Enunciado 1
Reescreva o trecho do texto sobre linguagem e conhecimento de "SEMINÁRIO I: CONHECIMENTO" até "transmissão dos conhecimentos.", inclusive, trocando "signos" por "sinais".
Enunciado 2
Quais autores o texto sobre linguagem e conhecimento cita pelo nome, sem contar o autor do próprio texto?

Trecho do texto
SEMINÁRIO I: CONHECIMENTO E LINGUAGEM
AUTOR: ANDRÉ PORTO
I.
O QUE
PODE SE ENTENDER POR LINGUAGEM? QUAL É A RELAÇÃO ENTRE A LINGUAGEM E O
CONHECIMENTO?
A linguagem, segundo GUIBOURG[1],
seria uma composição de signos (símbolos). No entanto estes devem estar
ordenados numa estrutura tratada por ele como orgânica e ter atribuída certa
função. Ele define o conceito de linguagem, numa aproximação prévia, com um
sistema de símbolos que serve à comunicação.
CARVALHO[2] trata a linguagem
apontando seu teor cultural, sua construção lógica na organização dos signos
para acontecimento da comunicação e transmissão dos conhecimentos.
Apreendendo trechos do texto de
MOUSSALLEM, “a linguagem existe per se, é auto-subsistente”[3]. Entendo a via
dialógica no sentido que segundo ele o homem só percebe a realidade a partir da
linguagem, e sem a linguagem ele não se percebe como o mesmo.
Sintetizando a partir do meu
entendimento, acredito que a linguagem é uma construção cultural na qual nós
seres humanos utilizamos para adquirir e transmitir informações. No entanto
essa linguagem evoluiu historicamente, sendo utilizada de acordo com a cultura
na qual ela se apresenta, seja oral, gestual, escrita, etc. A linguagem então
passa a ser o meio no qual os seres humanos interpretam a realidade e passam
sua versão dos fatos, concordando MOUSSALLEM, quando cita NIETZCHE: “a
interpretação é a versão dos fatos”[4].
A linguagem para CARVALHO significa
“[...] a capacidade do ser humano para comunicar-se por intermédio de signos
cujo conjunto sistematizado é a língua.”[5] Essa “língua” seria
o código (um sistema convencionado de signos) utilizado para se comunicar.
Partindo dos pressupostos acima,
entendo que para adquirir conhecimentos, a pessoa necessita da linguagem,
porque sem ela não seria possível ocorrer essa mediação entre a realidade e o
que interpretamos dela. Segundo CARVALHO,
“[...] o conhecimento pode ocorrer mediante qualquer das
modalidades formais da consciência: a percepção, a sensação, a lembrança, as
emoções, a imaginação, a vontade, o pensamento (ideias, juízos, raciocínios,
sistemas), o sonhar, o alimentar esperanças, etc. Consubstancia-se na apreensão
do objeto mediante ato específico e forma correspondente.”[6]
Então, o conhecimento está ligado
diretamente à forma que o apreendemos e interpretamos a realidade. Para
CARVALHO, o processo de conhecer “não se completa sem transitar
obrigatoriamente, pela subjetividade do ser cognoscente”[7]. Ou seja, não é
possível conhecer (em sentido lato) desaliado do indivíduo e sua subjetividade,
ou como MOUSSALLEM, sem sua capacidade de interpretar.

Entradas de texto e de localização de itens:
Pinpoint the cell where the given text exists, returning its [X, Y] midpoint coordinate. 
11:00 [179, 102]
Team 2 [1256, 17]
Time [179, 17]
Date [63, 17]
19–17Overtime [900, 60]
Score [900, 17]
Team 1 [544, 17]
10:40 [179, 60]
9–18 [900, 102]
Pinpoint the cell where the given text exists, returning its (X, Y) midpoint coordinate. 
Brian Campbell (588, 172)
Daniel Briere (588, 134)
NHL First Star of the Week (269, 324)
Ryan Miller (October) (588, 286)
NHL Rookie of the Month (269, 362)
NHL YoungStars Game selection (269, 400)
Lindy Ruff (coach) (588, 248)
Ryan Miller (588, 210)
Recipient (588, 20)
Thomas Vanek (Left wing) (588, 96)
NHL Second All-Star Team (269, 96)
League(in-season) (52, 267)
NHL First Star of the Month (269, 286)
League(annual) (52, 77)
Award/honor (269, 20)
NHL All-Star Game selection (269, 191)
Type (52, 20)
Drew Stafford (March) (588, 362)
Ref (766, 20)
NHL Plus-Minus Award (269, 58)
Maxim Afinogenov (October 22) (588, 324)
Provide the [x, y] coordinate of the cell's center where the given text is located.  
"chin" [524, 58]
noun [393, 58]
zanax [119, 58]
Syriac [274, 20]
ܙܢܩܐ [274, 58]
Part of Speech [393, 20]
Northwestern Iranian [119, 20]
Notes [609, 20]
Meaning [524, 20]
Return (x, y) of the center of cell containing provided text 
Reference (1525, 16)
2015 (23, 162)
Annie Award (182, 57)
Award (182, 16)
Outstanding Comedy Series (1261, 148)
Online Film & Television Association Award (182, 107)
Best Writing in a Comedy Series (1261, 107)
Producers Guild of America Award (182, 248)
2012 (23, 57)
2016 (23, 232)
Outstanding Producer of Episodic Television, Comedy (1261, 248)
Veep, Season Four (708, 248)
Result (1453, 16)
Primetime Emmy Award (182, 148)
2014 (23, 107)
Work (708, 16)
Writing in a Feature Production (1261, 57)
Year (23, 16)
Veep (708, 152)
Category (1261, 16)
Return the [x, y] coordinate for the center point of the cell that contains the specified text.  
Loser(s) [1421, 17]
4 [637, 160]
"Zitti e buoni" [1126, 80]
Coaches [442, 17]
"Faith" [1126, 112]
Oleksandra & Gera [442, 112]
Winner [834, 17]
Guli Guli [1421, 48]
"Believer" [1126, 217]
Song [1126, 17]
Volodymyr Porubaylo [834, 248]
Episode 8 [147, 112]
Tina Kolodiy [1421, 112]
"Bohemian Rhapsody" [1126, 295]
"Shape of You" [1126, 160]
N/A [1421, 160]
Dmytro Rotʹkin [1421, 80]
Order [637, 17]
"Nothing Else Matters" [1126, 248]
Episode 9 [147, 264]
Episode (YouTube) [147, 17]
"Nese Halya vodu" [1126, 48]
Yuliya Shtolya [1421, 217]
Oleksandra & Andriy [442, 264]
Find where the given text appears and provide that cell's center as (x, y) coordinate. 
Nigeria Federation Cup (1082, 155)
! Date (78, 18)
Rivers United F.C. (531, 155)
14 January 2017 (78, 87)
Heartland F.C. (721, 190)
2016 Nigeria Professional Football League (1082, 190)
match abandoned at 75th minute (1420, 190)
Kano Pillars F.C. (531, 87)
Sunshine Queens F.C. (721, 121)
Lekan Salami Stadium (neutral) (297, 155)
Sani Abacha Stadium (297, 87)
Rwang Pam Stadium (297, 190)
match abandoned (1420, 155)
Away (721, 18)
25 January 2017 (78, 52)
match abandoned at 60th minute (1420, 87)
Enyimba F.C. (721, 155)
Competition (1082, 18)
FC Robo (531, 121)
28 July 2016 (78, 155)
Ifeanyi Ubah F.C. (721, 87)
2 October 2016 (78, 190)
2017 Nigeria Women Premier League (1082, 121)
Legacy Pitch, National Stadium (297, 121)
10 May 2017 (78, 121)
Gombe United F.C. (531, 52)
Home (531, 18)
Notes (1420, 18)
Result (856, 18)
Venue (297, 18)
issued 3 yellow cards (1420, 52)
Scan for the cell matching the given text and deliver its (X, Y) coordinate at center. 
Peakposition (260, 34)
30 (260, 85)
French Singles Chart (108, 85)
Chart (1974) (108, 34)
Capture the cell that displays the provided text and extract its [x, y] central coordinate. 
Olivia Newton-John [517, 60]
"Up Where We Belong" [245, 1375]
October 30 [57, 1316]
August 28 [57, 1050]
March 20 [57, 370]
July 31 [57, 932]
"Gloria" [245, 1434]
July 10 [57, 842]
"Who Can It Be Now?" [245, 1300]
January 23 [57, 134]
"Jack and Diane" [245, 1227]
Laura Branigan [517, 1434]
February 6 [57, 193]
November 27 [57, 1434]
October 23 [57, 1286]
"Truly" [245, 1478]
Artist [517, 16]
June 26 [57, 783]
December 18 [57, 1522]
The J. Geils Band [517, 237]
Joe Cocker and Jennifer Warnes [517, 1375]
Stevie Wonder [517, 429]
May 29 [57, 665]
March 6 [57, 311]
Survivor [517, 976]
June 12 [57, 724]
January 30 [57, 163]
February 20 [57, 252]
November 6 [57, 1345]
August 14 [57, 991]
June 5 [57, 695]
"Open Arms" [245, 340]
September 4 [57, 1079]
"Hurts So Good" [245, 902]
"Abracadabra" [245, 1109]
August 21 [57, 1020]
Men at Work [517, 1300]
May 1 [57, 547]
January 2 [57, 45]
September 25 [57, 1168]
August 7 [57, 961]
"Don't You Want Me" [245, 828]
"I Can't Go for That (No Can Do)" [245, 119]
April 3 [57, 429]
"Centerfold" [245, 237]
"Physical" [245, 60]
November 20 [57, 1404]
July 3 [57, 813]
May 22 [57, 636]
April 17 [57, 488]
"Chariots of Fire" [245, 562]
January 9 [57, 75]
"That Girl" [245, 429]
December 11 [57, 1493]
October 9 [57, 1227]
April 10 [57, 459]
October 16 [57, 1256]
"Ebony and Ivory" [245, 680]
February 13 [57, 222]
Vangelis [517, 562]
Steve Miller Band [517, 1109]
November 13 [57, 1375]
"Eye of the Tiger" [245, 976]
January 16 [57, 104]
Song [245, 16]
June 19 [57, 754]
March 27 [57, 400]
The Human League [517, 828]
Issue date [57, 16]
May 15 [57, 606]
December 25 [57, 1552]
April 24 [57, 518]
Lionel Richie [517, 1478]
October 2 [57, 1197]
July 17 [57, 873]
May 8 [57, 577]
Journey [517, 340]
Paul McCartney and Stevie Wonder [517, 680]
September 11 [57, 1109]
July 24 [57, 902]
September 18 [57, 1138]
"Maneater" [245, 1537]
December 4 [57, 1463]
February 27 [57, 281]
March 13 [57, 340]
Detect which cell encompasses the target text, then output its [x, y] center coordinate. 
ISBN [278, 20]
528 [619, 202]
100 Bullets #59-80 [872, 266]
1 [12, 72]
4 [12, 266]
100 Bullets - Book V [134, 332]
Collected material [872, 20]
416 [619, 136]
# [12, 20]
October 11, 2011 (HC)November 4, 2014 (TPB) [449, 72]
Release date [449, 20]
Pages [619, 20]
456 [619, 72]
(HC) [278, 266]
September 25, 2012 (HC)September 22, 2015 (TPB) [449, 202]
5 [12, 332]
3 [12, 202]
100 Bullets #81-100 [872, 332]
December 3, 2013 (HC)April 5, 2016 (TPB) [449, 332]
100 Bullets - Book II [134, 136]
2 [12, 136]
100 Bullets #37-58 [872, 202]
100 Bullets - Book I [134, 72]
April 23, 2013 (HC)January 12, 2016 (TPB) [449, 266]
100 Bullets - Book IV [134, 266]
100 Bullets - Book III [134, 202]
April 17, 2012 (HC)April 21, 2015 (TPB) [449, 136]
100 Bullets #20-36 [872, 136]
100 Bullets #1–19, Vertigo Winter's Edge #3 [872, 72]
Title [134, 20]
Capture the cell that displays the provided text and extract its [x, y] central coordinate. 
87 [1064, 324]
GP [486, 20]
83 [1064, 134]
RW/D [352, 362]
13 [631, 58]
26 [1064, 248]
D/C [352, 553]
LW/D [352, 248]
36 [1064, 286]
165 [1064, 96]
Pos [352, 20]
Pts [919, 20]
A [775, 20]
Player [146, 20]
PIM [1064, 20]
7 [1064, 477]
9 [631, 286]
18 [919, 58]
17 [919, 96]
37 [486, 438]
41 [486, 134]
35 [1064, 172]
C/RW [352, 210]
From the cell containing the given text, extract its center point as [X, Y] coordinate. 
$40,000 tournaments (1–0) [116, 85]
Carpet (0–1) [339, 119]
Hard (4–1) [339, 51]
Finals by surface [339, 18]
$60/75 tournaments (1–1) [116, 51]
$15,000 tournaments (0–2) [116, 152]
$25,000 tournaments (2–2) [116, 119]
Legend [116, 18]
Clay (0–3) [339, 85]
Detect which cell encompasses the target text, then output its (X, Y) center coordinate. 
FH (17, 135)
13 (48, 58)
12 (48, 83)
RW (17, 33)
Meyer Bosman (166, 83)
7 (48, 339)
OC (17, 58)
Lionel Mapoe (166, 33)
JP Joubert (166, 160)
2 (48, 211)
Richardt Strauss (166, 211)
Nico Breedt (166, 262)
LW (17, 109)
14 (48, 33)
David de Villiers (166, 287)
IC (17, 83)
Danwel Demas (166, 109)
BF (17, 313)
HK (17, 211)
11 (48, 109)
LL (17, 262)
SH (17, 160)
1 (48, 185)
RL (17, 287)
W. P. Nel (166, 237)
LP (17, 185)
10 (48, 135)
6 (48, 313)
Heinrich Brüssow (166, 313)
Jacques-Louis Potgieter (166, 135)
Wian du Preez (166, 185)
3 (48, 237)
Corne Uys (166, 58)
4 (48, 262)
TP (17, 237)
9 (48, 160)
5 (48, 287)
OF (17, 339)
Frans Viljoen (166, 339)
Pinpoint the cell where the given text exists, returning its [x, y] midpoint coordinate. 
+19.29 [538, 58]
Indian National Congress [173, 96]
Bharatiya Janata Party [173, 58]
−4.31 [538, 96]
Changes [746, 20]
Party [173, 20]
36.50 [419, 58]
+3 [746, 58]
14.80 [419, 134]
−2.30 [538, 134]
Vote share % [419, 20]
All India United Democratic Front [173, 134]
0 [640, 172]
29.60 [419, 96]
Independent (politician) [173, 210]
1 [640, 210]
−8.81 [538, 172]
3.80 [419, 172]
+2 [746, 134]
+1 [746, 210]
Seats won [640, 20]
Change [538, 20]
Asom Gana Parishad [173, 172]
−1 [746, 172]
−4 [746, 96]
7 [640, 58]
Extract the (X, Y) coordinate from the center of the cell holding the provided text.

Resolução 1
SEMINÁRIO I: CONHECIMENTO E LINGUAGEM
AUTOR: ANDRÉ PORTO
I.
O QUE
PODE SE ENTENDER POR LINGUAGEM? QUAL É A RELAÇÃO ENTRE A LINGUAGEM E O
CONHECIMENTO?
A linguagem, segundo GUIBOURG[1],
seria uma composição de sinais (símbolos). No entanto estes devem estar
ordenados numa estrutura tratada por ele como orgânica e ter atribuída certa
função. Ele define o conceito de linguagem, numa aproximação prévia, com um
sistema de símbolos que serve à comunicação.
CARVALHO[2] trata a linguagem
apontando seu teor cultural, sua construção lógica na organização dos sinais
para acontecimento da comunicação e transmissão dos conhecimentos.

Resolução 2
GUIBOURG, CARVALHO, MOUSSALLEM e NIETZCHE.